Yeah, isn't the ALB mainly for incoming traffic? The EC2 instances won't be handling incoming requests like that.
For your use case, storing the private key and certificate in AWS Secrets Manager or the ACM may be best. The EC2 instances can be given the right permissions to pull these credentials when they start up, making management of them much easier.
Another approach is to keep the certificate in S3 and use it in the userdata script to get it onto the instance at startup. Just be cautious about including sensitive data like the private key in S3, though.
Right! If the private key is part of the certificate, I wouldn’t recommend storing it in S3 without strict access controls.
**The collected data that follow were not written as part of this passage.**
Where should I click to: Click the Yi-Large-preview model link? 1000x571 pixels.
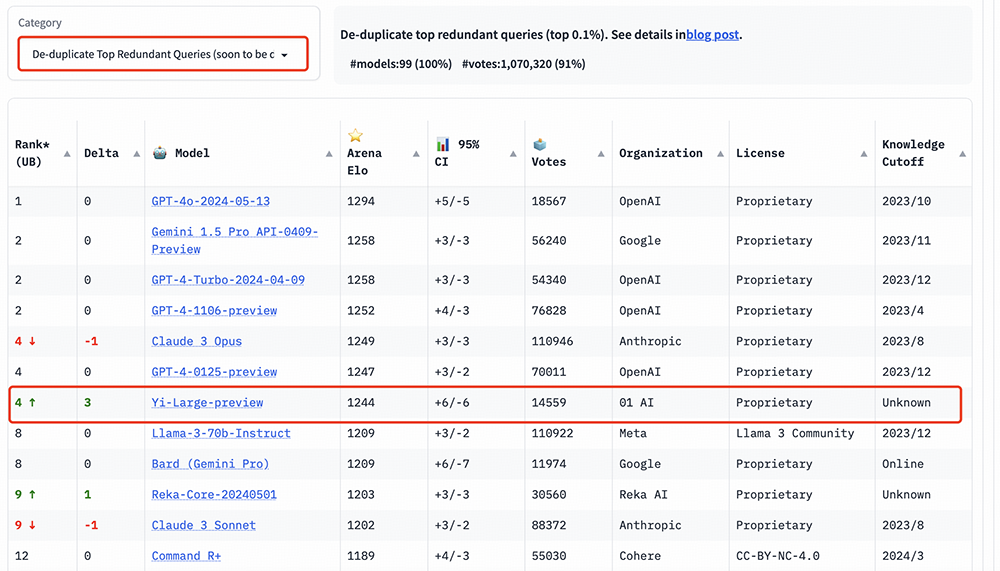(x=207, y=403)
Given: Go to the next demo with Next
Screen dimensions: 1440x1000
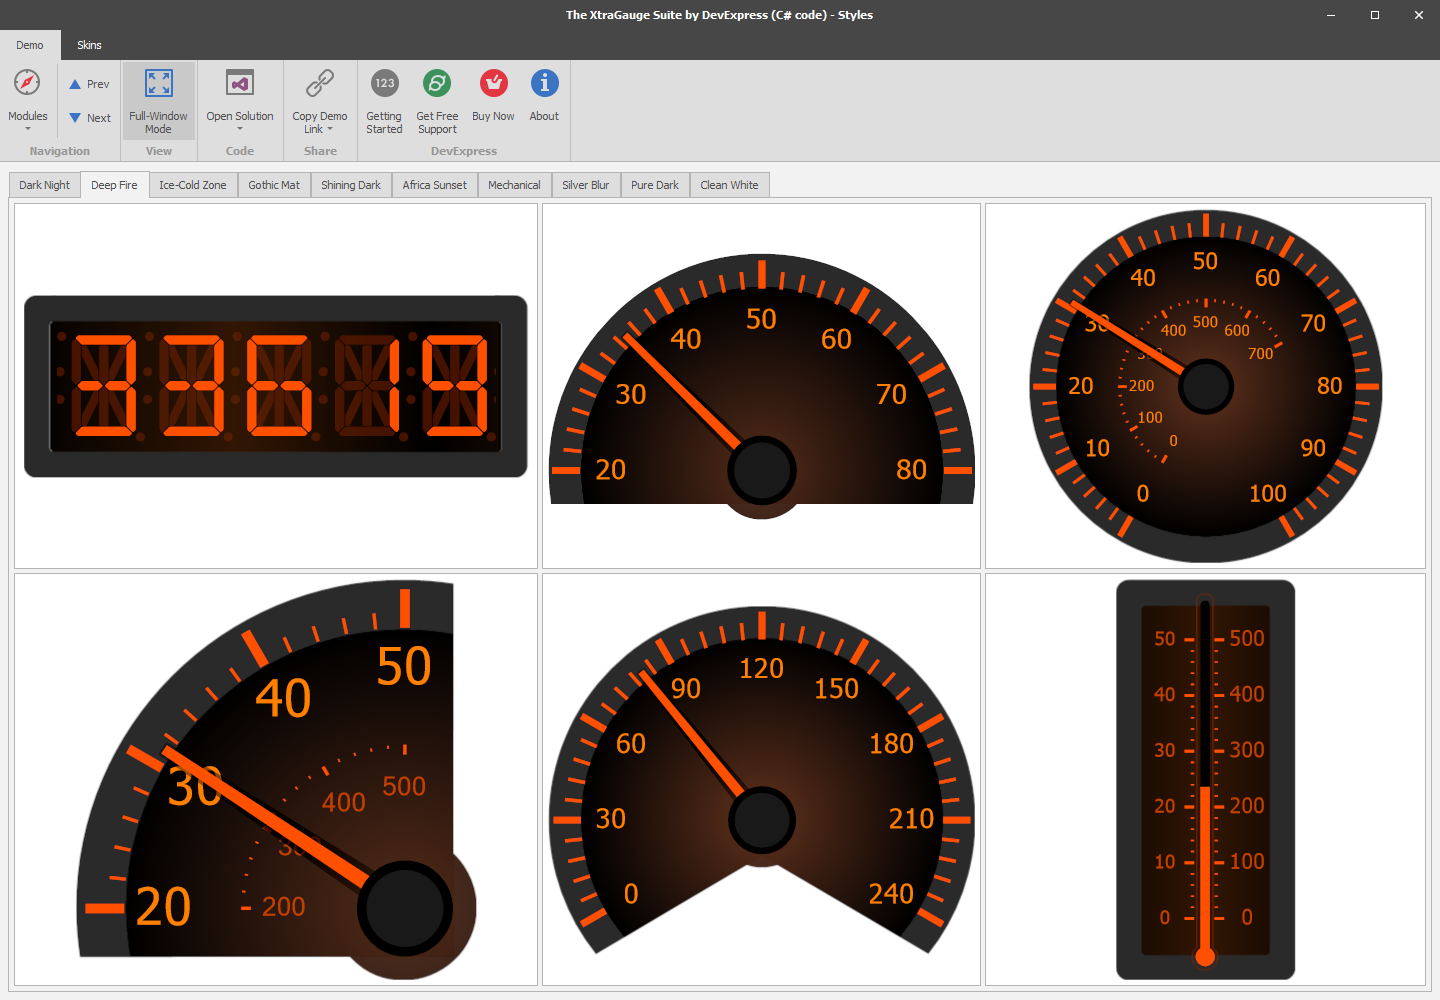Looking at the screenshot, I should [x=88, y=117].
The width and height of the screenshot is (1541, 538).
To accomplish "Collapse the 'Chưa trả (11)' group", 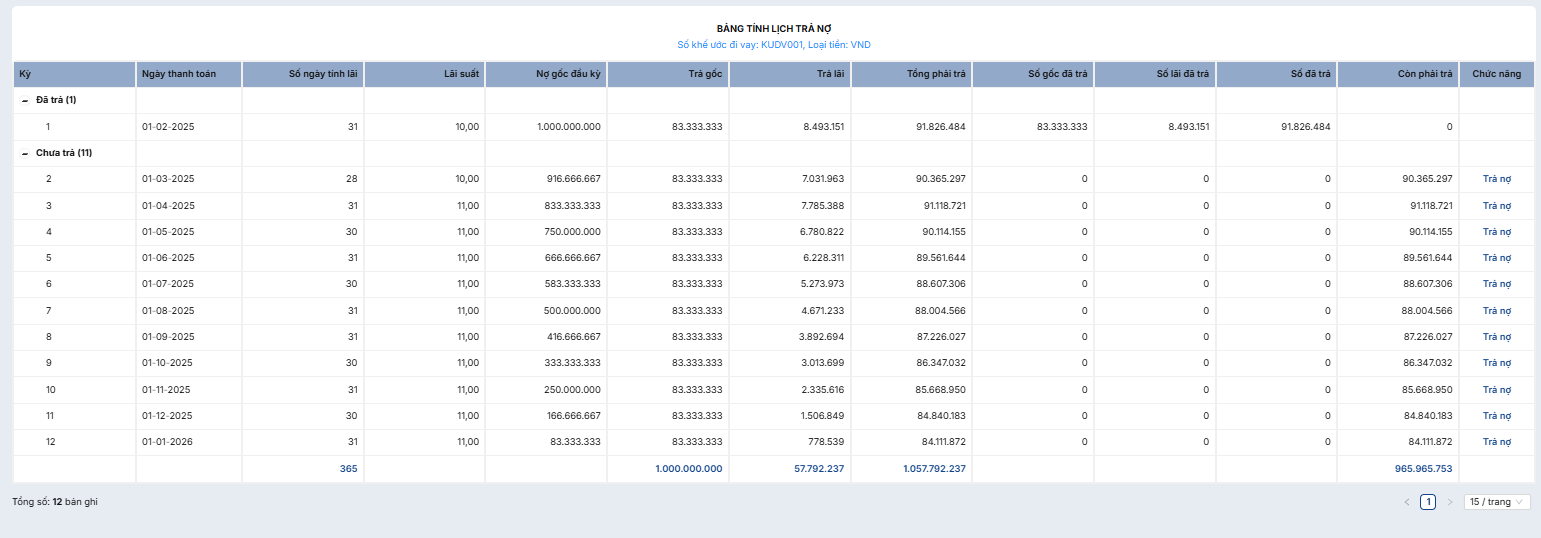I will point(25,153).
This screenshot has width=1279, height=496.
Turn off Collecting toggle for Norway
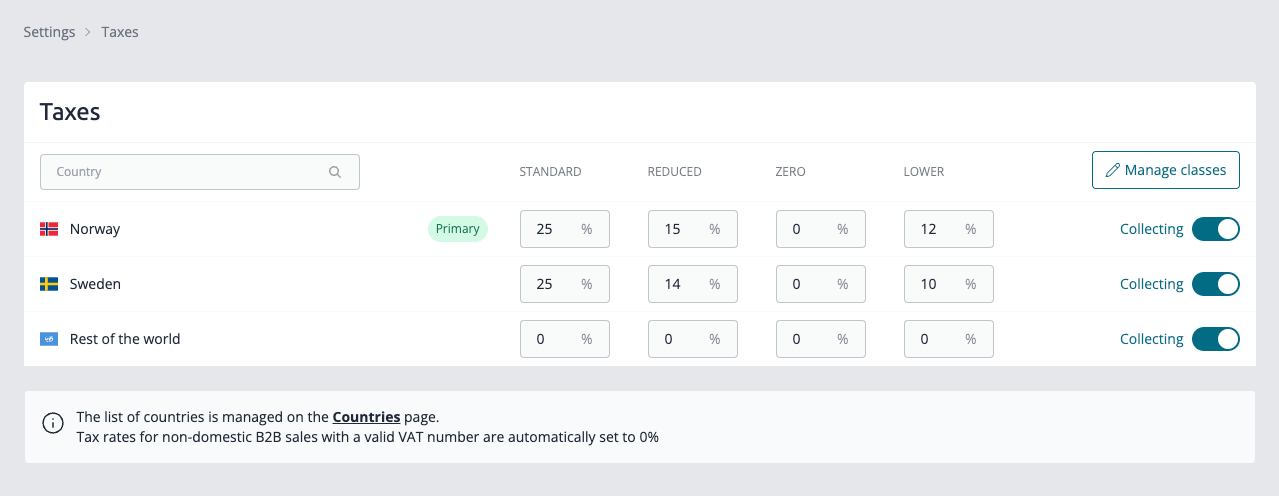(1216, 229)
You can store your SSL certificate on S3 and include a startup script in the user data to load it when each instance starts up. This way, you only have to manage one cert.
Exactly, or you could also use Secrets Manager or SSM Parameter Store to keep the certificate secure and easily accessible.
Just a heads up, make sure that the common name you use in the certificate is correct. I tried using just 'jms-consumer' and my cert was rejected because there's no domain name linked to it.
But if your instances aren’t receiving HTTP requests but just pulling messages from the queue, wouldn’t ALB not help much?